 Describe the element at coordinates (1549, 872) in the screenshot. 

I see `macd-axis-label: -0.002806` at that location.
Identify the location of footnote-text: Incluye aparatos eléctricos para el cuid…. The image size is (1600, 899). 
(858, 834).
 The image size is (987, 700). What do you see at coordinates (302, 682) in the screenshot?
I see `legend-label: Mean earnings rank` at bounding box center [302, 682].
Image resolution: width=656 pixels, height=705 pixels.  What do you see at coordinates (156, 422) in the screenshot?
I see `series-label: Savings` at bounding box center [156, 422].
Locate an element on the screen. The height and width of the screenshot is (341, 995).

◇ ◇ ◇ ◇

Prompt: Select every line of the rows above that contains the string "size", matching case exactly.

Written solution:
Identify the location of footnote-text: Incluye aparatos eléctricos para el cuid…. The image size is (1600, 899). 
 The image size is (987, 700). What do you see at coordinates (302, 682) in the screenshot?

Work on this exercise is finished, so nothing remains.